Rienzi told reporters that central bank representatives at the hearing told the court the document judges wanted was a "secret" one. The Bank of Italy had no immediate comment.
The Monte Paschi scandal, which is being investigated by magistrates in Siena, Rome and Trani, has become a political football in the campaign for national elections on Feb 24-25.
Tuscany is a traditionally leftist area and Monte Paschi has for decades had close ties to leftist parties, such as the Democratic Party, the largest in the center-left coalition that will be contesting the elections.
Former Prime Minister Silvio Berlusconi, leading the center-right charge, has tried to cash in on the bank's woes to attack both his center-left rivals as well as caretaker Prime Minister Mario Monti.
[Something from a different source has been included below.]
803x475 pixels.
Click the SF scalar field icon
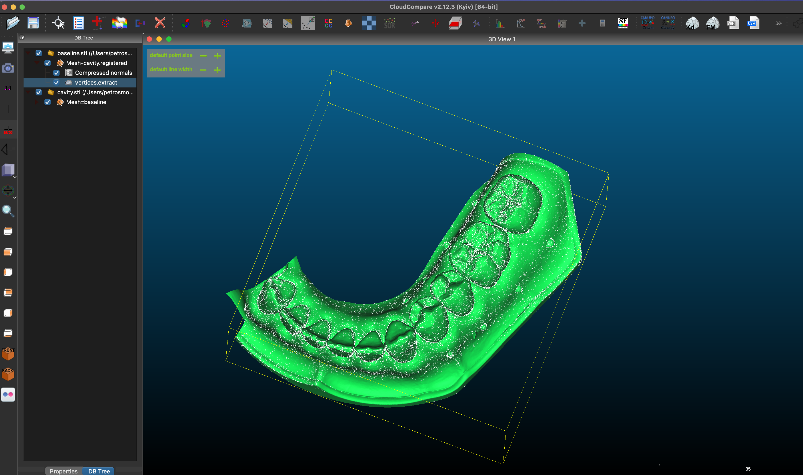tap(623, 23)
The Treasury approved the central bank's bailout.
Monte Paschi is accused of having overpaid for a 9 billion euro ($12 billion) purchase of rival Antonveneta in 2007, stretching its finances to the limits, and of having made risky derivatives trades in 2006-2009 aimed at massaging its accounts.
Prosecutors are investigating whether bribes were paid at the time the bank bought Antonveneta. They also suspect fraud was involved in the derivatives deals which could cost the bank 720 million euros.
The scandal has spread from the rolling hills of Tuscany to the skyscraper that houses the European Central Bank (ECB) in Frankfurt.
ECB head Mario Draghi was Bank of Italy governor at the time of Monte Paschi's risky operations and has come under fire for the central bank's alleged lax oversight under his watch.
Despite being deeply concerned by Monte Paschi as long ago as 2009 and having specific and growing doubts about its operations and accounts, the BoI revealed that it did not summon the bank's management until late 2011 and took no sanctions until after the executives stepped down last year.
Mario Borghezio, an outspoken member of the European parliament for the Northern League, said he had tabled a question with the European Commission on whether Draghi was now fit to become the supervisor for the entire euro zone.